Tekst om te lezen:
■ ■ ■ ■ ■ ■ ■
Plan: | Hees-Heseveld - 17 (Graafseweg 274) |
---|---|
Status: | onherroepelijk |
Plantype: | bestemmingsplan |
IMRO-idn: | NL.IMRO.0268.BP48W17-OH01 |
Met de ondertekening van het Verdrag van Valletta (Malta) in 1992 is in Nederland de beleidsmatige zorg voor het archeologisch bodemarchief aanzienlijk toegenomen. In het verdrag staat: Archeologische waarden dienen als onvervangbaar onderdeel van het culturele erfgoed te worden meegenomen en te worden ontzien bij de ontwikkeling en besluitvorming van ruimtelijke plannen. Mocht bescherming onvoldoende mogelijk zijn dan dient, volgens dit verdrag, de informatie te worden onttrokken aan de bodem via archeologisch onderzoek. Uitgangspunt hierbij is dat de initiatiefnemer van de verstoring van het bodemarchief de kosten van het onderzoek dient te dragen. Inmiddels zijn de uitgangspunten van het Verdrag in de Nederlandse wetgeving geïmplementeerd in de Monumentenwet 1988 via de wijzigingswet Wet op de Archeologische Monumentenzorg (WAMz, 1-9-2007).
Het archeologiebeleid van de gemeente Nijmegen is, in overeenstemming met Malta en de Monumentenwet 1988, er op gericht om het bodemarchief zoveel mogelijk te ontzien. Indien dat niet mogelijk is, wordt voorafgaande aan de bodemverstoring archeologisch onderzoek verricht. De wijze van onderzoek wordt bepaald op basis van de vast te stellen archeologische waarden en de aard en omvang van de bodemingrepen. De archeologische (in bredere zin: cultuurhistorische) kennis die hierbij wordt vergaard, levert informatie op die mede als inspiratiebron kan dienen voor het ontwerp van een gebouw of bij het inrichten van de openbare ruimte. Zo kan het 'verhaal van de plek' ook door toekomstige generaties nog worden gelezen.
■ ■ ■ ■ ■ ■ ■
Inhoud dataset:

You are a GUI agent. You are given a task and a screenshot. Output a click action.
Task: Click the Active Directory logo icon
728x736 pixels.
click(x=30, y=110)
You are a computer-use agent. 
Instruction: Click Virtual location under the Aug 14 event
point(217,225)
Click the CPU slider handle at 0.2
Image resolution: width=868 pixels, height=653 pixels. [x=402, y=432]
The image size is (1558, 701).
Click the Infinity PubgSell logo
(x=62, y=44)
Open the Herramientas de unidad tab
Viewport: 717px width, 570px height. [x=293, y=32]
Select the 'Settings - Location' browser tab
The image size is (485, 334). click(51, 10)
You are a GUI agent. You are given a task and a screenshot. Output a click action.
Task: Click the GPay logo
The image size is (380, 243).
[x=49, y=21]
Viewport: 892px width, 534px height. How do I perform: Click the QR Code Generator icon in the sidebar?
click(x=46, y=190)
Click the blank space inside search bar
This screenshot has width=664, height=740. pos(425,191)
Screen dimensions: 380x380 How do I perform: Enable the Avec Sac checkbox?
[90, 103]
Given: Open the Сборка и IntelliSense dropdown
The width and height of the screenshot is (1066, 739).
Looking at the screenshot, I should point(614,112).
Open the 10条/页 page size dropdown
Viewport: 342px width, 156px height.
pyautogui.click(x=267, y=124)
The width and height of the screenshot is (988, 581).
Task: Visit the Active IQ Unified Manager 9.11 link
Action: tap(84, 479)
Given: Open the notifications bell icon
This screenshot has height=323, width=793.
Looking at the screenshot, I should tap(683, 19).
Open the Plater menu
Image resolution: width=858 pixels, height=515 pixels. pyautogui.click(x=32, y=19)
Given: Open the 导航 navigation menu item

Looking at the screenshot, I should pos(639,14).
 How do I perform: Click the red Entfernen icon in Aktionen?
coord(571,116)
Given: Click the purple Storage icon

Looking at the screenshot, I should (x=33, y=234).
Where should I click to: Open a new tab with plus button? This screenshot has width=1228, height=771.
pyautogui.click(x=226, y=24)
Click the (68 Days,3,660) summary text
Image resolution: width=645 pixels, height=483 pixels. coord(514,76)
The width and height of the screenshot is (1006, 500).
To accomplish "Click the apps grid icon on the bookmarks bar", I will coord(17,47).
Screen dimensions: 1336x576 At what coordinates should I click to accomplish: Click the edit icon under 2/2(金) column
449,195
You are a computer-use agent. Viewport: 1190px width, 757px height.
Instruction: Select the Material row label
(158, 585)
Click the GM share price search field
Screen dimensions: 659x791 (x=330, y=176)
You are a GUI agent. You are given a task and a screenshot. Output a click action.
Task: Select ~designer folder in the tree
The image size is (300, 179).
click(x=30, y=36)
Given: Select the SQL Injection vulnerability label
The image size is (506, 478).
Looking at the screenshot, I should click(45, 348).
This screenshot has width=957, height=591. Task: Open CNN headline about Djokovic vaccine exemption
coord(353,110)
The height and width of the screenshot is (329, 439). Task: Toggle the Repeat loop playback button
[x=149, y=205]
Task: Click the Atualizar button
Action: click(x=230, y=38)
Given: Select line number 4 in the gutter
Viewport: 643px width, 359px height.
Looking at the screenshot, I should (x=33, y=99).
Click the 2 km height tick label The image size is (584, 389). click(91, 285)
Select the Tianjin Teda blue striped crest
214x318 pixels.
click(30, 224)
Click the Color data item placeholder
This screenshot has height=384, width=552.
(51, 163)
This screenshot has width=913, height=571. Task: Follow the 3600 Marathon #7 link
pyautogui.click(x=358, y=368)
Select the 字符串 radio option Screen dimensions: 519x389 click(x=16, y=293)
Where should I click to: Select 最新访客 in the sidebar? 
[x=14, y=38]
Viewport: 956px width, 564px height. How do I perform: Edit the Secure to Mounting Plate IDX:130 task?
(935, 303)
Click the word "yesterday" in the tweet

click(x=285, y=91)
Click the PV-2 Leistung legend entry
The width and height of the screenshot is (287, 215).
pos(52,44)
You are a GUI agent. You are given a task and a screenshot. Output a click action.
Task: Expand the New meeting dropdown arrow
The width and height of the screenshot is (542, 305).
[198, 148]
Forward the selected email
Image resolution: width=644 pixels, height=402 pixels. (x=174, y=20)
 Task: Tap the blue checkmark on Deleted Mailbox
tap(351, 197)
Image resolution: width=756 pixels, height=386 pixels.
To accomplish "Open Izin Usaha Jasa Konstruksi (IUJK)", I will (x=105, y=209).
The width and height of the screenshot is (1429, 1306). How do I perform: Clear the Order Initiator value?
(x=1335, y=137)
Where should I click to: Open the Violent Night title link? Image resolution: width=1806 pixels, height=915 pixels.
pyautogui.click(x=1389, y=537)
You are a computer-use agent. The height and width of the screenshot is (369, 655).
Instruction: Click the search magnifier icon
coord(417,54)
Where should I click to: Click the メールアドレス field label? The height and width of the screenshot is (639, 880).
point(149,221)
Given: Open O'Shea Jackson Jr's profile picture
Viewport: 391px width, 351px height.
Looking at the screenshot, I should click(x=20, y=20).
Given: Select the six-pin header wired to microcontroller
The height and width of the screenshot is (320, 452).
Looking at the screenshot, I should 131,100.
■ ■ ■ ■ ■ ■ ■
Opdrachten:
#1 Geef bij elke bewering aan of die volgens de tekst over het archeologiebeleid klopt. Antwoord met ja of nee en citeer de woorden uit de tekst die de doorslag geven.
(a) Het Verdrag van Valletta werd in 1992 ondertekend.
(b) Volgens het verdrag betaalt de overheid de kosten van het archeologisch onderzoek.
(c) In Nijmegen wordt archeologisch onderzoek pas na de bodemverstoring verricht.
#2 Zet de tekst over het archeologiebeleid van Nijmegen voort na de laatste zin.

Antwoorden:
#1
(a) Ja: "Met de ondertekening van het Verdrag van Valletta (Malta) in 1992"
(b) Nee: "de initiatiefnemer van de verstoring van het bodemarchief de kosten van het onderzoek dient te dragen"
(c) Nee: "wordt voorafgaande aan de bodemverstoring archeologisch onderzoek verricht"

#2
Het zal duidelijk zijn dat een betere bescherming van het bodemarchief en vooral ook het tijdig meewegen van de archeologische belangen vraagt om een zo goed mogelijk inzicht in de verwachte ligging, verspreiding en aard van het bodemarchief. Om deze reden heeft Bureau Archeologie en Monumenten van de gemeente Nijmegen een archeologische beleidskaart ontwikkeld waarop de belangrijkste archeologische vindplaatsen en zones met hun waardering zijn aangegeven.
De planlocatie 'Graafseweg 274' is een gebied met een hoge archeologische waarde. De ligging aan het tracé van de Romeinse weg (Oude Graafseweg) komende vanuit de Romeinse stedelijke nederzetting Ulpia Noviomagus in Nijmegen-west onderstreept het archeologisch belang. De vondst van een stenen sarcofaag in 1950 langs de Oude Graafseweg wijst bovendien op de aanwezigheid van Romeinse bewoning in directe nabijheid, mogelijk zelfs een Romeinse villa gelegen op de flank van de helling.
Volgens de archeologische beleidskaart ligt het plangebied in een gebied van zeer hoge archeologische waarde (waarde 3).
Een persoon die anders dan bij het doen van opgravingen een zaak vindt, waarvan deze weet of redelijkerwijs moet vermoeden dat het een monument is (in roerende of onroerende zin), is verplicht hiervan binnen drie dagen aangifte te doen (artikel 53 Monumentenwet 1988). Deze aangifte dient te gebeuren bij de minister van OCW, in casu de Rijksdienst voor Cultureel Erfgoed.
Het voormalige Augustinusklooster aan de Graafseweg wordt met een nieuwe vleugel uitgebreid.
In 1925 ontwierp de architect J. Kayser een kloostergebouw voor de Augustijnen paters, bestaande uit drie vleugels die een binnenplaats omarmen, en een noodkapel als vierde vleugel. Het was de bedoeling dat er een definitieve openbare kerk als vierde vleugel gerealiseerd zou worden, maar een ontwerp uit 1950 hiervoor is nooit uitgevoerd. Daarvoor in de plaats werd in 1961 de Boskapel aan de andere zijde van het gebouw gerealiseerd.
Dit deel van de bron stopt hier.